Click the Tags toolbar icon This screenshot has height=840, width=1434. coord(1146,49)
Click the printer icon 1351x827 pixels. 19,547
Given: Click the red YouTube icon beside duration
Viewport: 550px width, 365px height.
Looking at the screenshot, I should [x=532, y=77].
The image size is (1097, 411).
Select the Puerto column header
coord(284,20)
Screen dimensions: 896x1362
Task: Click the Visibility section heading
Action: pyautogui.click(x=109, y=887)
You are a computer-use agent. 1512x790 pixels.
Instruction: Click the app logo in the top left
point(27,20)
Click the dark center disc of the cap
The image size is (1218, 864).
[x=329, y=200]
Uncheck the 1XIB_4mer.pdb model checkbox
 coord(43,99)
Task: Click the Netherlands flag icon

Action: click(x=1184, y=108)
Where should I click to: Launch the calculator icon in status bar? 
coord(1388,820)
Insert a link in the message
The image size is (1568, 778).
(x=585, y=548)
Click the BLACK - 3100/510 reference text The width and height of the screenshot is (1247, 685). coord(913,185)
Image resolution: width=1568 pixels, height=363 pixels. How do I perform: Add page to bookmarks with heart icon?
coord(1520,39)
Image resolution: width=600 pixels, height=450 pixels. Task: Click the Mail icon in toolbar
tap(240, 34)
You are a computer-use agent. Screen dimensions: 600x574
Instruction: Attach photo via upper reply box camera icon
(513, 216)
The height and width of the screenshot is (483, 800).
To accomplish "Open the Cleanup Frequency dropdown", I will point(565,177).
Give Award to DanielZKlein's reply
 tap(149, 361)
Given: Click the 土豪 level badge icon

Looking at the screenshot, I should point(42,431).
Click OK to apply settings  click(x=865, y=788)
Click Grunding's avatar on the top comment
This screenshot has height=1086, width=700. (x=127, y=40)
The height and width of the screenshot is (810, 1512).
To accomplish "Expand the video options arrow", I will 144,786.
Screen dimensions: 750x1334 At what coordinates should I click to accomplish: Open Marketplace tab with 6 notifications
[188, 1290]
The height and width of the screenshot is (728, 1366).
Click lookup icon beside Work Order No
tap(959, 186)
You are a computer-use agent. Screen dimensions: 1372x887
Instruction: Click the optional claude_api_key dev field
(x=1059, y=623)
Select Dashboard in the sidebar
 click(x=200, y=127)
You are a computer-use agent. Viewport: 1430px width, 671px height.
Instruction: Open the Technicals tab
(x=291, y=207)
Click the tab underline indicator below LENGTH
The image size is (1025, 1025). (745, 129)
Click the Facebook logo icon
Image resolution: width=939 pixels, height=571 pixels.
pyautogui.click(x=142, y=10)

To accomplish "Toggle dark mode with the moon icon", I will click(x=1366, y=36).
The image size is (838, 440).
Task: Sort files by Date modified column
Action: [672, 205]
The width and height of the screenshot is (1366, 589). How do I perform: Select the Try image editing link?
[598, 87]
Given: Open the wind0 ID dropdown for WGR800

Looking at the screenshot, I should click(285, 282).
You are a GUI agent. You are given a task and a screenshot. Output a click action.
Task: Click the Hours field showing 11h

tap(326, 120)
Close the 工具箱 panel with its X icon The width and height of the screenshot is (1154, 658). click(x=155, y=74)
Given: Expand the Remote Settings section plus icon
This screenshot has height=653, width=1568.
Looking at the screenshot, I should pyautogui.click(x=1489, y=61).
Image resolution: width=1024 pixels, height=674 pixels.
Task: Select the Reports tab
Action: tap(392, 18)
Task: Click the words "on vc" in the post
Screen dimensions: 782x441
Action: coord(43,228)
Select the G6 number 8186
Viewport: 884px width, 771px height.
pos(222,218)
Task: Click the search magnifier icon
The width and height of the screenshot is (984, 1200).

⁂

● Problem to solve
Write out the rows from the line with "You are a GUI" up to and including the line with "Action: tap(392, 18)", reproducing them exactly and nothing else.

● Solution
You are a GUI agent. You are given a task and a screenshot. Output a click action.
Task: Click the Hours field showing 11h

tap(326, 120)
Close the 工具箱 panel with its X icon The width and height of the screenshot is (1154, 658). click(x=155, y=74)
Given: Expand the Remote Settings section plus icon
This screenshot has height=653, width=1568.
Looking at the screenshot, I should pyautogui.click(x=1489, y=61).
Image resolution: width=1024 pixels, height=674 pixels.
Task: Select the Reports tab
Action: tap(392, 18)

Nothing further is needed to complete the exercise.